Travellers who thought the summer crowds were the biggest hurdle to a smooth take-off from Lisbon or Porto now have a sudden new variable to calculate: an uneasy standoff between Portugal’s ground-handling crews and the companies that employ them. The dispute could decide whether thousands of flights depart on time over the next five weekends—and, just as significantly, whether one of the country’s oldest labour protections still has teeth.
Storm clouds over the August getaway
For foreigners living in Portugal, August is traditionally the month when visiting family and a quick escape to cooler latitudes coincide. This year, those plans run up against a rolling strike by baggage handlers and ramp agents that began in late July and is set to resume 8-11, 15-18, 22-25 August and the long weekend of 29 August-1 September. Operations at Lisbon, Porto, Faro and the archipelago gateways are all on the list, though a court has ordered minimal cover for emergency flights, island links and TAP night-stops.
The union’s charge sheet
The Sindicato das Indústrias Metalúrgicas e Afins, better known as SIMA, stunned the sector this week by filing criminal complaints against Menzies Aviation—the former Groundforce—and majority shareholder TAP Air Portugal.

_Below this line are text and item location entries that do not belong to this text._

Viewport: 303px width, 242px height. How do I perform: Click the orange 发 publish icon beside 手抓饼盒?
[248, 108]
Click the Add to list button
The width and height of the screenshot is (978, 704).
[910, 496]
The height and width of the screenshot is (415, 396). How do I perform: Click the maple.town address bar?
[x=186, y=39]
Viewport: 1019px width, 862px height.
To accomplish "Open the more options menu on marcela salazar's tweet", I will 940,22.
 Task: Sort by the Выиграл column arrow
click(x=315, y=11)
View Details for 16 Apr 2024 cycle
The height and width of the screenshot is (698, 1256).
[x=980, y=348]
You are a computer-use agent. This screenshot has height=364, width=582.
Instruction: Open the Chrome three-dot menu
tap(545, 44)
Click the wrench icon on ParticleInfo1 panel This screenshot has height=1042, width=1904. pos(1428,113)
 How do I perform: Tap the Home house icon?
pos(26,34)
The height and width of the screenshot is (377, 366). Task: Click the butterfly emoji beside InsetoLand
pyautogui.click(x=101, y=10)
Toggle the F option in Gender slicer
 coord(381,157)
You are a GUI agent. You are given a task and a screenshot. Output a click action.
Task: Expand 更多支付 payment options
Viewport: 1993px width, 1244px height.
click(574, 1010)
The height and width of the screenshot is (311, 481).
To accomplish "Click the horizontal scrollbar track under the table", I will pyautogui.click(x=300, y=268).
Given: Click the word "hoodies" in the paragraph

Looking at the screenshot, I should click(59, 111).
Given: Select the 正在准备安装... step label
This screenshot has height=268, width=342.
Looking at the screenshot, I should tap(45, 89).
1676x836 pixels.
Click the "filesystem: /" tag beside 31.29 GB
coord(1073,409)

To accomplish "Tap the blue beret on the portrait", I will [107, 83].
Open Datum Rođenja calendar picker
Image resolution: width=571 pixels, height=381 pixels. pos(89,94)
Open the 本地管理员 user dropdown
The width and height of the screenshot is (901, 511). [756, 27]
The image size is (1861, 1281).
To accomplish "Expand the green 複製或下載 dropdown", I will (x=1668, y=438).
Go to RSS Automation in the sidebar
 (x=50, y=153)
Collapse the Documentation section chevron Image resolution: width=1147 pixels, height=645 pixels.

The documents handed to the Public Prosecutor and to civil-aviation regulator ANAC allege a catalogue of wrongdoing: direct replacement of strikers, unilateral shift changes during a heatwave, suppression of breaks, and even base pay below the national minimum wage. Far more serious in aviation terms is the claim that unqualified staff were deployed on technical tasks, potentially endangering safety on the apron.
What the companies say—and what they are not saying
Menzies insists it merely activated a “contingency plan”, adding that all steps were taken with "total respect for workers’ rights". TAP echoes the line, arguing it is doing everything permissible "to limit the impact on passengers" and that any staff transfers comply with Portuguese law. Neither company would elaborate on the criminal filings; TAP pointed reporters to its obligation to guarantee connectivity for the islands, while Menzies declined to confirm whether outside contractors were brought in.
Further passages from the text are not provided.